***** Entries shown *****
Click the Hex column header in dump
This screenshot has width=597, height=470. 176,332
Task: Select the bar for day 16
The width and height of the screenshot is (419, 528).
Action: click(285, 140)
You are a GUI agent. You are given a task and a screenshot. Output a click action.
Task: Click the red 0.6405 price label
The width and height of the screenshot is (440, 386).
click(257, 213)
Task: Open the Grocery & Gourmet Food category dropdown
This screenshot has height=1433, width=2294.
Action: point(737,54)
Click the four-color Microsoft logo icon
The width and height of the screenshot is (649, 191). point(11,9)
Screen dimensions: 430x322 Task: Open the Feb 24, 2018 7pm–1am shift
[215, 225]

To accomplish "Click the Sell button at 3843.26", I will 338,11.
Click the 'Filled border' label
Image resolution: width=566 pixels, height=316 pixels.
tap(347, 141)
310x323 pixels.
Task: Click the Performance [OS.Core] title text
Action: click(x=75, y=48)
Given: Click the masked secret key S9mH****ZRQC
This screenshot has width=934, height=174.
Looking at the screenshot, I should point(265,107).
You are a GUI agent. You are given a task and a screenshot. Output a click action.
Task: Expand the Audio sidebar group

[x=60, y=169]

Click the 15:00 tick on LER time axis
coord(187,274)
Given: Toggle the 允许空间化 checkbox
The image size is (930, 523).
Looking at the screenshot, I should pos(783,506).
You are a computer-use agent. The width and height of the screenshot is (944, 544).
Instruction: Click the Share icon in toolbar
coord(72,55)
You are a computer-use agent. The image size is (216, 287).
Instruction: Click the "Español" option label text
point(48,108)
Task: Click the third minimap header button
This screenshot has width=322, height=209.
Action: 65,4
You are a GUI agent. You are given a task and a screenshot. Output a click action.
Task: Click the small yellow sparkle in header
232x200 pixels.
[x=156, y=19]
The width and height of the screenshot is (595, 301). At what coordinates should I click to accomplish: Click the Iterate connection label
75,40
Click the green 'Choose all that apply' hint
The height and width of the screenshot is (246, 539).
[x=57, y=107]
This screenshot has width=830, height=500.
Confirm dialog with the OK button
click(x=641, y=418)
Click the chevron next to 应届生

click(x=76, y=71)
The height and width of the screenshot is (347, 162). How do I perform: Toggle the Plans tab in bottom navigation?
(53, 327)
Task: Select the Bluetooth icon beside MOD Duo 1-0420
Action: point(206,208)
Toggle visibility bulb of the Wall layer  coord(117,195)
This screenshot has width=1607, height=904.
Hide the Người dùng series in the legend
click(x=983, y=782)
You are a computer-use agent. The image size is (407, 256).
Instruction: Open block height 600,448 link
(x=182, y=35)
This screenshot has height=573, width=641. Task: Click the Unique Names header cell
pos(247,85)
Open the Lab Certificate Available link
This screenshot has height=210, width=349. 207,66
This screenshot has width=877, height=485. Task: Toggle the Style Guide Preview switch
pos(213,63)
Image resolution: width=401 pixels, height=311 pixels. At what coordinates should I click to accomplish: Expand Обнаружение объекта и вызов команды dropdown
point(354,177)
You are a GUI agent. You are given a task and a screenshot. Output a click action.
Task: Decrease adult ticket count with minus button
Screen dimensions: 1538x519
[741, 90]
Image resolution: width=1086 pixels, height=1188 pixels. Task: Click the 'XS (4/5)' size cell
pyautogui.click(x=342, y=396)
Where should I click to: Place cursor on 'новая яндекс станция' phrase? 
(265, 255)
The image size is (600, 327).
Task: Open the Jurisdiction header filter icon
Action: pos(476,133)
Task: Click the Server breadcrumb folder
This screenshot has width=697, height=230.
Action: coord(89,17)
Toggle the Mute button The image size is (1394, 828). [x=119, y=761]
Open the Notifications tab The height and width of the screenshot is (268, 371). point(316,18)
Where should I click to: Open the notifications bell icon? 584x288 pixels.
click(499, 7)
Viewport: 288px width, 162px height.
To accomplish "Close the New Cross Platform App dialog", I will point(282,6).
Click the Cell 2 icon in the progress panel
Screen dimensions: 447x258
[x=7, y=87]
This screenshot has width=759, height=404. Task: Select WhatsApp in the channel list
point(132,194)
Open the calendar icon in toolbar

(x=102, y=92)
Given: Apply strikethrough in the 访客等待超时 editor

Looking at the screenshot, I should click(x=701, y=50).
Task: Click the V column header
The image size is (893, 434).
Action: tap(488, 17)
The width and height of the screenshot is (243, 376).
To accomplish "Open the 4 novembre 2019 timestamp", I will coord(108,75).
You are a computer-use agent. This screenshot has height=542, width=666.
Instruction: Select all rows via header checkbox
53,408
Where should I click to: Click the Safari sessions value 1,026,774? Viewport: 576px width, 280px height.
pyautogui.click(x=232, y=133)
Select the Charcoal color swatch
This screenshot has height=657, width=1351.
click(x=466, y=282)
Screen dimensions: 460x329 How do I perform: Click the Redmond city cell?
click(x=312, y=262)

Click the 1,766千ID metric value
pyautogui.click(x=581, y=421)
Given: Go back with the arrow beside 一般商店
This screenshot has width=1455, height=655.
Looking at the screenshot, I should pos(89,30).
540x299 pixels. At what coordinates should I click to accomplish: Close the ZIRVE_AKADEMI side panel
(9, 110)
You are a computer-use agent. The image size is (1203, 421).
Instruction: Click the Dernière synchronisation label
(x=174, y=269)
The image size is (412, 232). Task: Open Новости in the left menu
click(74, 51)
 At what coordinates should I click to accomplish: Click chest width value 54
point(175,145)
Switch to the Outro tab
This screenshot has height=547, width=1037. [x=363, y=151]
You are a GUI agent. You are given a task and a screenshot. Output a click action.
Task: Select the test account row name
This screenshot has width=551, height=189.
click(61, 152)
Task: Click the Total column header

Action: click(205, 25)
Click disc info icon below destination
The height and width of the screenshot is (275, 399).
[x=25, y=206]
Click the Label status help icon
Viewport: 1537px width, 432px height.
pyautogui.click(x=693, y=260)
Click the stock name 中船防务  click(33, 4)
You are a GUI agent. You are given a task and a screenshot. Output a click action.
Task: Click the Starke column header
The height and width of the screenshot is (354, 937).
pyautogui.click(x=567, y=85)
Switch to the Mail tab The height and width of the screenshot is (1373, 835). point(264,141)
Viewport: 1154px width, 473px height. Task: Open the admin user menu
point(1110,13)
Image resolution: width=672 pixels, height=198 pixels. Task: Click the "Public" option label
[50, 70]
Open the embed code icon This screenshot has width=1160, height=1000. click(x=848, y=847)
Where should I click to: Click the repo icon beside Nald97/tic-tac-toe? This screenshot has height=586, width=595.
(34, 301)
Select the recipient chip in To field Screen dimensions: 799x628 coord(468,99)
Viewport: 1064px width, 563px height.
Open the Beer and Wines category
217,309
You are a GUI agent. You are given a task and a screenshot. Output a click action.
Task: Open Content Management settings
*****
**What the task requires:**
Write out the data once more, word for word.

**Written answer:**
Click the Hex column header in dump
This screenshot has width=597, height=470. 176,332
Task: Select the bar for day 16
The width and height of the screenshot is (419, 528).
Action: click(285, 140)
You are a GUI agent. You are given a task and a screenshot. Output a click action.
Task: Click the red 0.6405 price label
The width and height of the screenshot is (440, 386).
click(257, 213)
Task: Open the Grocery & Gourmet Food category dropdown
This screenshot has height=1433, width=2294.
Action: point(737,54)
Click the four-color Microsoft logo icon
The width and height of the screenshot is (649, 191). point(11,9)
Screen dimensions: 430x322 Task: Open the Feb 24, 2018 7pm–1am shift
[215, 225]

To accomplish "Click the Sell button at 3843.26", I will 338,11.
Click the 'Filled border' label
Image resolution: width=566 pixels, height=316 pixels.
tap(347, 141)
310x323 pixels.
Task: Click the Performance [OS.Core] title text
Action: click(x=75, y=48)
Given: Click the masked secret key S9mH****ZRQC
This screenshot has width=934, height=174.
Looking at the screenshot, I should point(265,107).
You are a GUI agent. You are given a task and a screenshot. Output a click action.
Task: Expand the Audio sidebar group

[x=60, y=169]

Click the 15:00 tick on LER time axis
coord(187,274)
Given: Toggle the 允许空间化 checkbox
The image size is (930, 523).
Looking at the screenshot, I should pos(783,506).
You are a computer-use agent. The width and height of the screenshot is (944, 544).
Instruction: Click the Share icon in toolbar
coord(72,55)
You are a computer-use agent. The image size is (216, 287).
Instruction: Click the "Español" option label text
point(48,108)
Task: Click the third minimap header button
This screenshot has width=322, height=209.
Action: 65,4
You are a GUI agent. You are given a task and a screenshot. Output a click action.
Task: Click the small yellow sparkle in header
232x200 pixels.
[x=156, y=19]
The width and height of the screenshot is (595, 301). At what coordinates should I click to accomplish: Click the Iterate connection label
75,40
Click the green 'Choose all that apply' hint
The height and width of the screenshot is (246, 539).
[x=57, y=107]
This screenshot has width=830, height=500.
Confirm dialog with the OK button
click(x=641, y=418)
Click the chevron next to 应届生

click(x=76, y=71)
The height and width of the screenshot is (347, 162). How do I perform: Toggle the Plans tab in bottom navigation?
(53, 327)
Task: Select the Bluetooth icon beside MOD Duo 1-0420
Action: point(206,208)
Toggle visibility bulb of the Wall layer  coord(117,195)
This screenshot has width=1607, height=904.
Hide the Người dùng series in the legend
click(x=983, y=782)
You are a computer-use agent. The image size is (407, 256).
Instruction: Open block height 600,448 link
(x=182, y=35)
This screenshot has height=573, width=641. Task: Click the Unique Names header cell
pos(247,85)
Open the Lab Certificate Available link
This screenshot has height=210, width=349. 207,66
This screenshot has width=877, height=485. Task: Toggle the Style Guide Preview switch
pos(213,63)
Image resolution: width=401 pixels, height=311 pixels. At what coordinates should I click to accomplish: Expand Обнаружение объекта и вызов команды dropdown
point(354,177)
You are a GUI agent. You are given a task and a screenshot. Output a click action.
Task: Decrease adult ticket count with minus button
Screen dimensions: 1538x519
[741, 90]
Image resolution: width=1086 pixels, height=1188 pixels. Task: Click the 'XS (4/5)' size cell
pyautogui.click(x=342, y=396)
Where should I click to: Place cursor on 'новая яндекс станция' phrase? 
(265, 255)
The image size is (600, 327).
Task: Open the Jurisdiction header filter icon
Action: pos(476,133)
Task: Click the Server breadcrumb folder
This screenshot has width=697, height=230.
Action: coord(89,17)
Toggle the Mute button The image size is (1394, 828). [x=119, y=761]
Open the Notifications tab The height and width of the screenshot is (268, 371). point(316,18)
Where should I click to: Open the notifications bell icon? 584x288 pixels.
click(499, 7)
Viewport: 288px width, 162px height.
To accomplish "Close the New Cross Platform App dialog", I will point(282,6).
Click the Cell 2 icon in the progress panel
Screen dimensions: 447x258
[x=7, y=87]
This screenshot has width=759, height=404. Task: Select WhatsApp in the channel list
point(132,194)
Open the calendar icon in toolbar

(x=102, y=92)
Given: Apply strikethrough in the 访客等待超时 editor

Looking at the screenshot, I should click(x=701, y=50).
Task: Click the V column header
The image size is (893, 434).
Action: tap(488, 17)
The width and height of the screenshot is (243, 376).
To accomplish "Open the 4 novembre 2019 timestamp", I will coord(108,75).
You are a computer-use agent. This screenshot has height=542, width=666.
Instruction: Select all rows via header checkbox
53,408
Where should I click to: Click the Safari sessions value 1,026,774? Viewport: 576px width, 280px height.
pyautogui.click(x=232, y=133)
Select the Charcoal color swatch
This screenshot has height=657, width=1351.
click(x=466, y=282)
Screen dimensions: 460x329 How do I perform: Click the Redmond city cell?
click(x=312, y=262)

Click the 1,766千ID metric value
pyautogui.click(x=581, y=421)
Given: Go back with the arrow beside 一般商店
This screenshot has width=1455, height=655.
Looking at the screenshot, I should pos(89,30).
540x299 pixels. At what coordinates should I click to accomplish: Close the ZIRVE_AKADEMI side panel
(9, 110)
You are a computer-use agent. The image size is (1203, 421).
Instruction: Click the Dernière synchronisation label
(x=174, y=269)
The image size is (412, 232). Task: Open Новости in the left menu
click(74, 51)
 At what coordinates should I click to accomplish: Click chest width value 54
point(175,145)
Switch to the Outro tab
This screenshot has height=547, width=1037. [x=363, y=151]
You are a GUI agent. You are given a task and a screenshot. Output a click action.
Task: Select the test account row name
This screenshot has width=551, height=189.
click(61, 152)
Task: Click the Total column header

Action: click(205, 25)
Click disc info icon below destination
The height and width of the screenshot is (275, 399).
[x=25, y=206]
Click the Label status help icon
Viewport: 1537px width, 432px height.
pyautogui.click(x=693, y=260)
Click the stock name 中船防务  click(33, 4)
You are a GUI agent. You are given a task and a screenshot. Output a click action.
Task: Click the Starke column header
The height and width of the screenshot is (354, 937).
pyautogui.click(x=567, y=85)
Switch to the Mail tab The height and width of the screenshot is (1373, 835). point(264,141)
Viewport: 1154px width, 473px height. Task: Open the admin user menu
point(1110,13)
Image resolution: width=672 pixels, height=198 pixels. Task: Click the "Public" option label
[50, 70]
Open the embed code icon This screenshot has width=1160, height=1000. click(x=848, y=847)
Where should I click to: Click the repo icon beside Nald97/tic-tac-toe? This screenshot has height=586, width=595.
(34, 301)
Select the recipient chip in To field Screen dimensions: 799x628 coord(468,99)
Viewport: 1064px width, 563px height.
Open the Beer and Wines category
217,309
You are a GUI agent. You are given a task and a screenshot. Output a click action.
Task: Open Content Management settings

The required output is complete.